**DOCUMENT SEGMENT:**
--- BEGIN ---

# Running directly off of well pump



## VinylHanger (Jul 14, 2011)

Not sure if this is where to put it, but here goes.

I am getting ready to power wash my house this weekend. We have enough water, just not a lot of pressure out of the pressure tank. That's the next thing to deal with.

Will running from the outlet on the jet pump cause any problems? I assume the pressure washer will only use what it needs and the pump won't know the difference?


----------



## Tinstaafl (Jan 6, 2008)

Not a problem. The well pump provides water in volume, the pressure washer takes a little bit of that water and squirts it out under high pressure in a relatively tiny stream. 

Can't vouch for how well the house will take it, though. :laughing:


----------



## CarpenterSFO (Dec 12, 2012)

I wouldn't run it off of the pump directly, but from a normal fitting fed from the tank. As Tin points out, the lack of pressure shouldn't be a problem.

I'd wonder about whether connecting directly from the pump would cycle the pump unnecessarily.


----------



## VinylHanger (Jul 14, 2011)

It seems to pump continuously these days anyway. I ran it off the house bib last night and it worked fine, so I think we are good to go. Today I will see if I can figure out why we have no drawdown before the pump kicks on. I'll check the pressure and hope we don't have any more leaks.

Old houses, gotta love 'em.


----------



## CarpenterSFO (Dec 12, 2012)

Sure sounds like either a leak or a bad pump.


----------



## Morning Wood (Jan 12, 2008)

Is your pressure tank waterlogged? My folks used to have a tank without a bladder. It would get water logged every once and a while. Just need to drain it and start over


----------



## VinylHanger (Jul 14, 2011)

--- END ---

**PROVIDED MATERIAL:**
--- BEGIN ---

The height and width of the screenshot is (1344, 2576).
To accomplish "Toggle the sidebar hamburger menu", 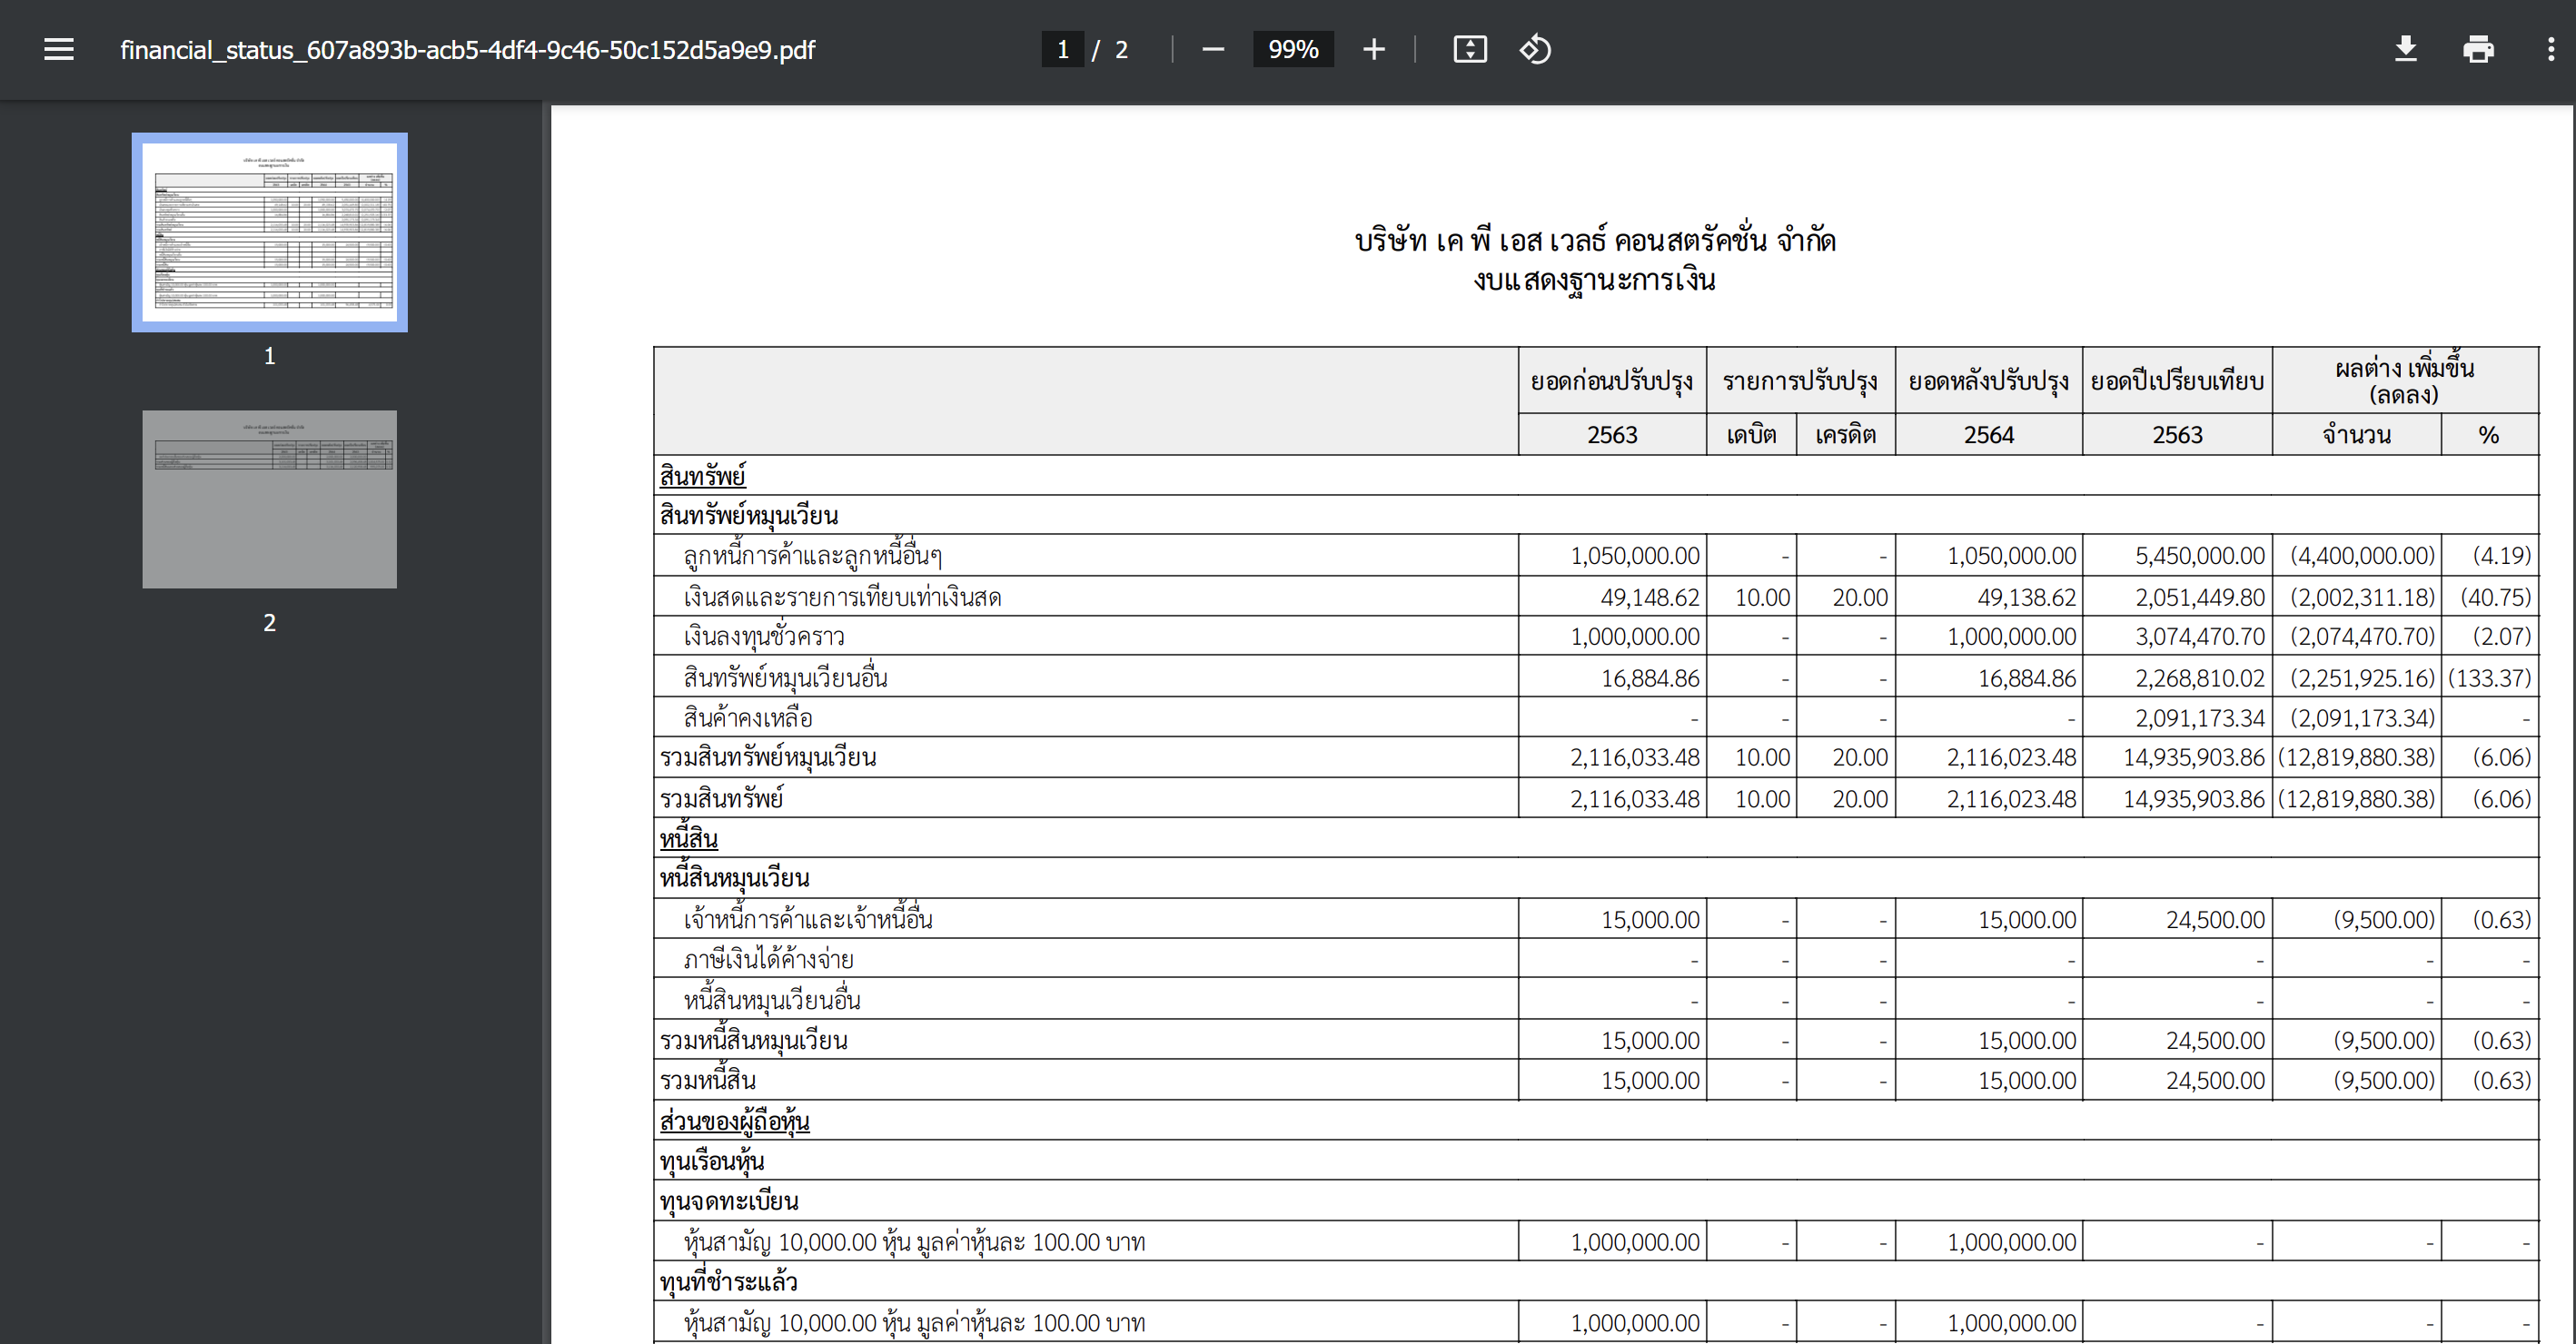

--- END ---

**PROBLEM SET:**
(a) In the well pump thread, what kind of tank did Morning Wood's folks used to have?
(b) Copy the part of the well pump thread that opens with the words containing "Not a problem." and closes with "be a problem.", word for word.
(c) Resume the well pump thread from its last line and carry it forward.

**ANSWERS PROVIDED:**
(a) A tank without a bladder.

(b)
Not a problem. The well pump provides water in volume, the pressure washer takes a little bit of that water and squirts it out under high pressure in a relatively tiny stream. 

Can't vouch for how well the house will take it, though. :laughing:


----------



## CarpenterSFO (Dec 12, 2012)

I wouldn't run it off of the pump directly, but from a normal fitting fed from the tank. As Tin points out, the lack of pressure shouldn't be a problem.

(c)
I'm not sure what type it has. I suppose I should look the model up. I'll check pressure when I get back this afternoon and go from there.


----------



## VinylHanger (Jul 14, 2011)

CarpenterSFO said:


> Sure sounds like either a leak or a bad pump.


We have been chasing leaks. It may be time to crawl back under the house and do a real close up inspection. Last time I found it just be the crawl space.

It doesn't seem to be flipping on at random times as much as it was.


----------



## Big Shoe (Jun 16, 2008)

VinylHanger said:


> Not sure if this is where to put it, but here goes.
> 
> I am getting ready to power wash my house this weekend. We have enough water, just not a lot of pressure out of the pressure tank. That's the next thing to deal with.
> 
> Will running from the outlet on the jet pump cause any problems? I assume the pressure washer will only use what it needs and the pump won't know the difference?


See how long it takes to fill a 5 gallon bucket at full throttle. Do the math to get your GPM. Just for giggles test both ways. From pump, then after pressure tank. 

Running direct off pump should not be an issue. And all well systems run at different pressures. Think mine is somewhere around 60 psi off the well. ( I hooked up to county water several years ago. ) Just use it for irrigation now. 

If it is cycling on and off too much (5-10 sec.) you my need to adjust the pressure switch and air in the tank. It should run maybe 15-20 seconds at full bore. 

Become GOOD friends with a good well/water guy.


----------



## hdavis (Feb 14, 2012)

Morning Wood said:


> Is your pressure tank waterlogged? My folks used to have a tank without a bladder. It would get water logged every once and a while. Just need to drain it and start over


Tanks with a leaky bladder will do the same thing - you just treat it like a bladderless tank until you replace it.


----------



## VinylHanger (Jul 14, 2011)

I checked it. We have around 45 psi in the tank. Not sure what to do now.


----------



## mikeswoods (Oct 11, 2008)

if the pump turns on right after the faucet is opened and turns off when you shut off the faucet--the pressure tank is usually bad--there is an air valve(like on a tire)--press the stem and see if air comes out---if water squirts--the tank is junk.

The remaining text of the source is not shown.